● ЧТО НУЖНО СДЕЛАТЬ:
[1] Ответьте на вопросы по отрывку о росте человека, пометив ответы так же, как вопросы.
(a) В каком году впервые была задокументирована корреляция между ростом и доходами?
(b) Каким был средний рост мужчин в доиндустриальной Европе?
(c) На сколько сантиметров в год увеличивался средний рост 10-летних мальчиков в Японии с 1900 по 1940 г.?
[2] Перепишите часть отрывка о росте человека, которая открывается словами «Главным фактором стало» и заканчивается словами «рост ее руководителей!», заменив «сердечно-сосудистых заболеваний» на «болезней сердца».
[3] Напишите продолжение отрывка о росте человека, которое начинается сразу после его последнего предложения.

Главным фактором стало улучшение здоровья и полноценное питание, прежде всего увеличение потребления высококачественного животного белка (молоко и молочные продукты, мясо, яйца), а высокий рост ассоциируется с удивительно большим числом преимуществ. Это не только увеличение ожидаемой продолжительности жизни, но и уменьшение риска сердечно-сосудистых заболеваний, а также усиление когнитивных способностей, больший доход на протяжении жизни и более высокий социальный статус. Корреляция между ростом и доходами впервые была задокументирована в 1915 г. и с тех пор неоднократно подтверждалась для разных групп, от индийских шахтеров до шведских руководителей предприятий. Более того, последнее исследование показало, что чем больше активы фирмы, тем выше рост ее руководителей!
Не менее интересны результаты долговременных исследований населения. Средний рост мужчин в доиндустриальной Европе составлял от 169 до 171 см, а в мире – около 167 см. Согласно большому количеству антропологических данных, доступных для 200 стран, за XX в. средний рост взрослых увеличился на 8,3 см у женщин и 8,8 см у мужчин. Население любой страны в Европе и Северной Америке стало выше, а рекорд принадлежит уроженкам Южной Кореи (20,2 см) и иранцам (16,5 см). Подробные данные из Японии, регистрируемые с 1900 г. и для мужчин, и для женщин двенадцати разных возрастов (от 5 до 24 лет), показывают, как рост связан с ухудшением и улучшением питания: с 1900 по 1940 г. средний рост 10-летних мальчиков увеличивался на 0,15 см в год, а во время войны нехватка продовольствия привела к уменьшению роста на 0,6 см в год; увеличение возобновилось только в 1949 г., и во второй половине века этот показатель увеличивался на 0,25 см в год. Аналогичным образом увеличение среднего роста в Китае прерывалось самым масштабным в мире голодом (1959–1961), однако во второй половине XX в. среди городского населения страны средний рост мужчин увеличивался на 1,3 см в год. В отличие от Японии и Китая, в Индии и Нигерии средний рост населения почти не увеличился, в Эфиопии остался таким же, а в Бангладеш даже немного уменьшился.

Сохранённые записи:
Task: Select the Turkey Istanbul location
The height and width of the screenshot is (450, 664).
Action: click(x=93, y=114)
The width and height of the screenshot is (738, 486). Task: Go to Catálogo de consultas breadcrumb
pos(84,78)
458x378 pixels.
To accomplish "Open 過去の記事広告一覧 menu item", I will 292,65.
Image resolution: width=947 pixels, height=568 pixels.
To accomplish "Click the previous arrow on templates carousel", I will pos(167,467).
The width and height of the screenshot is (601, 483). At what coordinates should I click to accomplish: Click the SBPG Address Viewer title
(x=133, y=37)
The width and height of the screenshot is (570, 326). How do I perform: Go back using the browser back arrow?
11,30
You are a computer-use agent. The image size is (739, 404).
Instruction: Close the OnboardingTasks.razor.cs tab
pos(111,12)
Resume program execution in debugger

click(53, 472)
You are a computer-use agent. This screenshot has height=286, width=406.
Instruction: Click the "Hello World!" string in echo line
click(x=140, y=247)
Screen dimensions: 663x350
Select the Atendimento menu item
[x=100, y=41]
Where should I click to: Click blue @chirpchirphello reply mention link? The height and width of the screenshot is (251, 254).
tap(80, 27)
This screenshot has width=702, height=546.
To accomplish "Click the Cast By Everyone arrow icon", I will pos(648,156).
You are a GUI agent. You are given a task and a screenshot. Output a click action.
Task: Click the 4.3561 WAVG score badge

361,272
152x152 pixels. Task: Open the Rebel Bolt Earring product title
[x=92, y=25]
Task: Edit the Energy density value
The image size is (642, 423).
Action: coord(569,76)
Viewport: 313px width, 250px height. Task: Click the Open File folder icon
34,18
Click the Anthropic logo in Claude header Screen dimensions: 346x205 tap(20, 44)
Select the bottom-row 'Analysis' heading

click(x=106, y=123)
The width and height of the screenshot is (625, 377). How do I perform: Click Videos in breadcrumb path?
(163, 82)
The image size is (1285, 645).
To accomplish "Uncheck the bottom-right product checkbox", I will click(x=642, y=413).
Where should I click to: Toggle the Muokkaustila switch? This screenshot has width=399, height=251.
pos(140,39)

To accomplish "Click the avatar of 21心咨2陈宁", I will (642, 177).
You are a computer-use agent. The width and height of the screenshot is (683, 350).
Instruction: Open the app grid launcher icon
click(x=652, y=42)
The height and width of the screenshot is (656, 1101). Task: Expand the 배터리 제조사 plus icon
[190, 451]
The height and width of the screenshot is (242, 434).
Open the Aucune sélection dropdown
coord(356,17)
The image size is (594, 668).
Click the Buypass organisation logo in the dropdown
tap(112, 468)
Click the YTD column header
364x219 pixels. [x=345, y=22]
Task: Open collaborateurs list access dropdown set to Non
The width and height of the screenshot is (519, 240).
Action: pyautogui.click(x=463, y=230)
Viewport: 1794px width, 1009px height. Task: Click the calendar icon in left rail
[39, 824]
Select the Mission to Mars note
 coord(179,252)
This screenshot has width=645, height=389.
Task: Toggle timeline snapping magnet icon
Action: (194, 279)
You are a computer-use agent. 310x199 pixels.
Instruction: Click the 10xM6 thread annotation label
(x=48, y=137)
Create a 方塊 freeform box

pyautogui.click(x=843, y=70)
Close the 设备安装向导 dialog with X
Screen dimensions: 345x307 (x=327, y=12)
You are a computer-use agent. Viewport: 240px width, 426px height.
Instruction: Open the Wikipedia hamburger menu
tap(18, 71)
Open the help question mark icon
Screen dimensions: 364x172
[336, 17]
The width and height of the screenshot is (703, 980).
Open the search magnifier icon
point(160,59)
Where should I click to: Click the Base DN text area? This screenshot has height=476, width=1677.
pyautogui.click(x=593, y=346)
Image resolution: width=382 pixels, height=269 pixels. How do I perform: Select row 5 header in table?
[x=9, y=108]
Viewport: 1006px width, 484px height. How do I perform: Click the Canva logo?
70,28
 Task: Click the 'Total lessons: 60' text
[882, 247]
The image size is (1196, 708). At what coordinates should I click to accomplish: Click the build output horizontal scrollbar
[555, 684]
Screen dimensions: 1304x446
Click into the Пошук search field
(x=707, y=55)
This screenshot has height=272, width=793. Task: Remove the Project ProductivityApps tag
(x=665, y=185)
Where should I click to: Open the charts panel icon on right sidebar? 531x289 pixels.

● ОЖИДАЕМЫЕ ОТВЕТЫ:
[1]
(a) В 1915 г.
(b) От 169 до 171 см.
(c) На 0,15 см в год.

[2]
Главным фактором стало улучшение здоровья и полноценное питание, прежде всего увеличение потребления высококачественного животного белка (молоко и молочные продукты, мясо, яйца), а высокий рост ассоциируется с удивительно большим числом преимуществ. Это не только увеличение ожидаемой продолжительности жизни, но и уменьшение риска болезней сердца, а также усиление когнитивных способностей, больший доход на протяжении жизни и более высокий социальный статус. Корреляция между ростом и доходами впервые была задокументирована в 1915 г. и с тех пор неоднократно подтверждалась для разных групп, от индийских шахтеров до шведских руководителей предприятий. Более того, последнее исследование показало, что чем больше активы фирмы, тем выше рост ее руководителей!

[3]
В какой стране самое высокое население? Если говорить о мужчинах, то это Нидерланды, Бельгия, Эстония, Латвия и Дания; если о женщинах – Нидерланды, Эстония, Чехия и Сербия. Самая высокая группа населения (со средним ростом, превышающим 182,5 см) – это голландцы, родившиеся в последней четверти XX в. Главным фактором увеличения роста, будь то Япония или Нидерланды, является молоко. До Второй мировой войны голландские мужчины были ниже американцев, но после 1950-х гг. потребление молока в США снизилось, а в Нидерландах росло вплоть до 1960-х – и остается более высоким, чем в США. Вывод очевиден: простейшее средство повысить шансы ребенка вырасти высоким – давать ему больше молока.
Долголетие на пределе?
Вот что говорит Рэй Курцвейл, главный футуролог Google: если вы сможете просто подождать до 2029 г., достижения в области медицины начнут «ежегодно прибавлять один год к ожидаемой продолжительности жизни. Я имею в виду не продолжительность жизни, рассчитанную по дате рождения, а то, сколько лет вы еще проживете». Любопытные читатели могут подсчитать, как эта тенденция повлияет на рост населения в мире, но я ограничусь кратким обзором реалий выживания.
В 1850 г. в США, Канаде, Японии и в большинстве стран Европы ожидаемое долголетие мужчин и женщин составляло приблизительно 40 лет. С тех пор наблюдался впечатляющий и почти линейный рост этого показателя, который в современном мире почти удвоился. Во всех обществах женщины живут дольше, и в настоящее время рекорд принадлежит Японии – чуть больше 87 лет.